Midgen wrote:Spend a couple hundred bucks getting them calibrated. You will *not* regret it.
Grats on everyone's new HDTVs : )
I agree with Midgen on the calibration. If you don't spring for the few hundred to have a professional calibrate it, at least buy one of the DVDs like Digital Video Essentials (or whatever the latest and greatest one is, it's been awhile!) and calibrate it yourself. I've tweaked my last three HDTVs with great results. TV's come with "show room" settings...brightness/contrast too high, colors bright and vivid to catch your eye but perhaps not accurate.
I got into the factory menu with my original projector for some serious tweaking but have eased up a bit and stuck to to the adjustments available via the remote with the latest projector...partially because the picture is just better out of the box and also because there's no vertical banding issues with this one!
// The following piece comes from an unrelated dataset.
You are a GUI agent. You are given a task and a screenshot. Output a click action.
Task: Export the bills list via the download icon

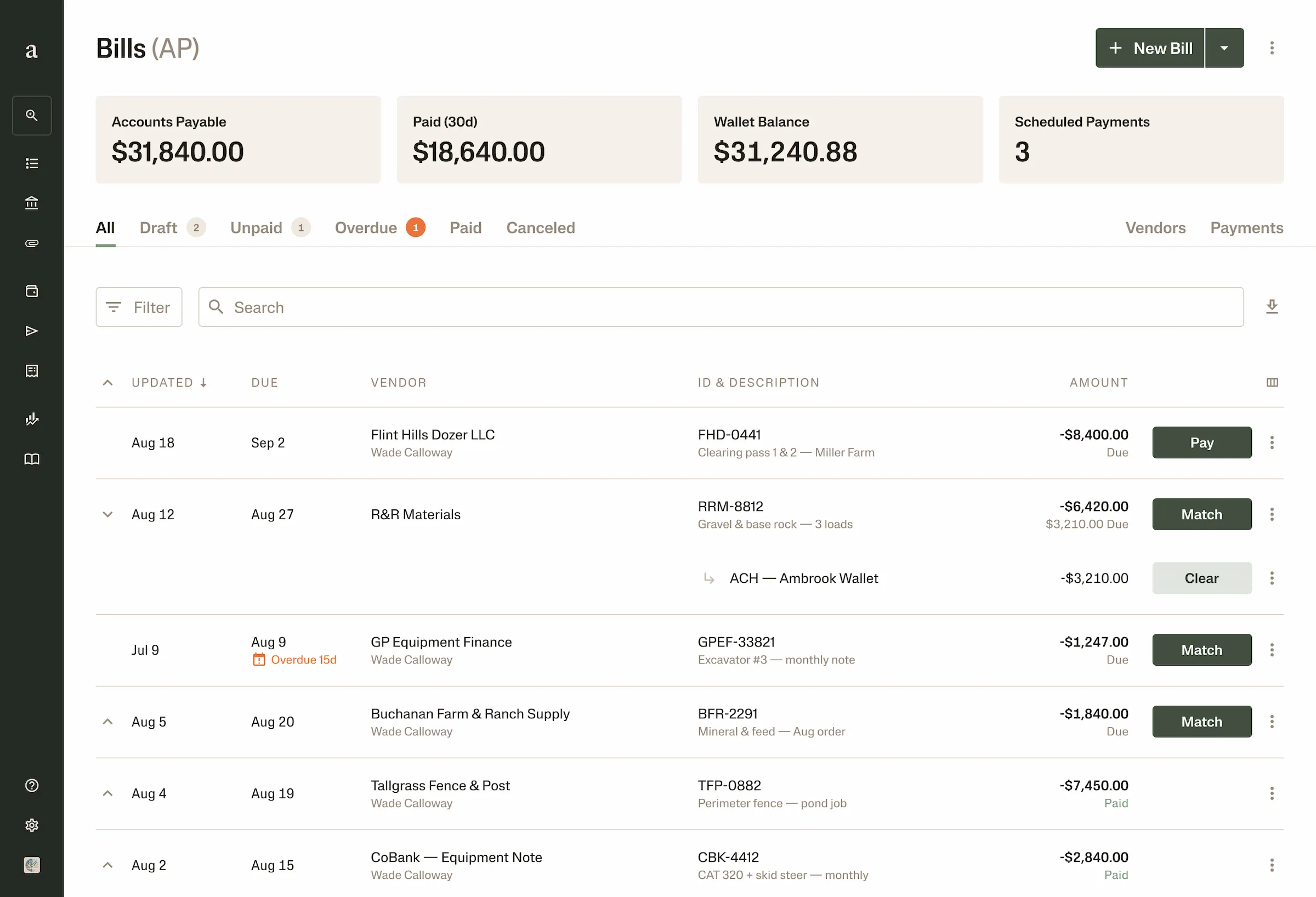pyautogui.click(x=1272, y=306)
Anyways, if these new TVs are anything like my projector, you'll have several presets to choose from. I had seven which are all vastly different from each other. (Creative Cinema, Pure Cinema, Dynamic, Powerful, Vivid, Natural and Living) Once you find one that's close to what you like, then break out the calibration DVD (or make a call and have it done professionally) Usually you can set a few user preferences and also switch to one of the presets so I have four person settings. I use maybe three..one for normal TV watching, one for sports and one for when I switch over to the computer. Switching from component to DVI/HDMI inputs will usually change things so you need to make settings for both Component and DVI/HDMI if you're going to use both.